Results
302 patients were identified. Patients were excluded for the following reasons: no adjuvant therapy recommended (n=140), declined post-operative therapy (n=23), patient died before adjuvant therapy could begin (n=7), additional therapy was palliative and/or the patient moved in to hospice care (n=5), and lost to follow up (n=3). 124 patients met inclusion criteria (Table 1). The patient demographic information is presented in Table 1. Most patients were >50 years old, male, white, and smokers. There were a variety of payer types, with the highest proportion being privately insured (44.4%).
The median number of days from surgery to initiation of PORT in these patients was 55.5 days (7.9 weeks). 11.4% of patients began PORT within 42 days or fewer.
Statistically significant factors for increased interval from surgery to initiation of adjuvant therapy include post-op length of stay greater than or equal to eight days (p = 0.01, mean difference of 6.9, (95% CI of -0.9, 14.8 days)), readmission within 30-days of surgery (p = 0.045, mean 13.1, (0.9, 25.4), no adjuvant chemotherapy post-operatively (p = 0.0087, mean 7.9 (0.1, 15.7), post-operative complications (p = 0.011, mean 7.1 (-0.8, 15.1), and fragmented care (p = 0.018, mean 11.4, (4.4, 18.4).
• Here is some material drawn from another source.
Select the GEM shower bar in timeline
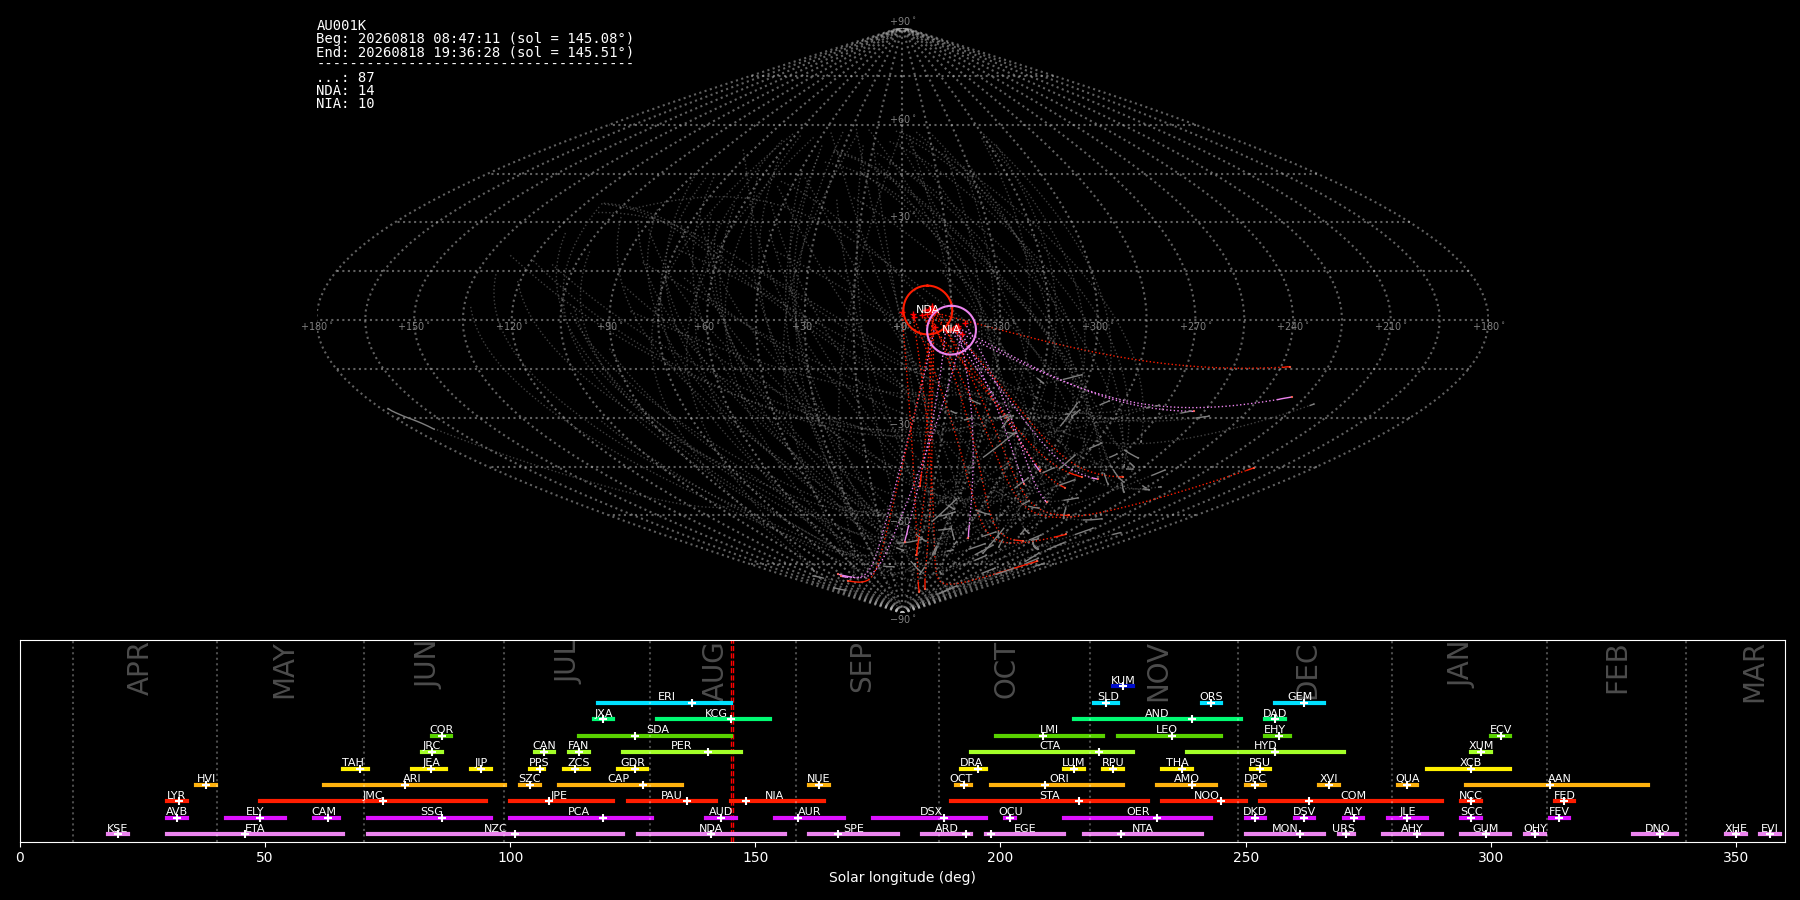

Figures 1 through 4 depict the proportion of patients who initiated adjuvant therapy over time for selected risk factors. Figure 1 depicts the delays in initiation of therapy in association with fragmented care. For those receiving fragmented care, a greater proportion of patients had not yet started therapy as the post-operative date increased. Figure 2 depicts the delay demonstrates the delays in post-operative radiation therapy associated with increased hospital length of stay after surgery. Figure 3 depicts the delays in initiation of therapy in association with concurrent therapy. For patients receiving adjuvant chemotherapy, a greater proportion of patients had initiated therapy as the post-operative date increased.
Admission to a rehabilitation center after surgery, the need for dental extractions, and the need for a feeding tube placement showed a delay in initiation, but were not statistically significant. Tumor pathology and primary site did not show a statistically significant delay to initiation of treatment (Table 2).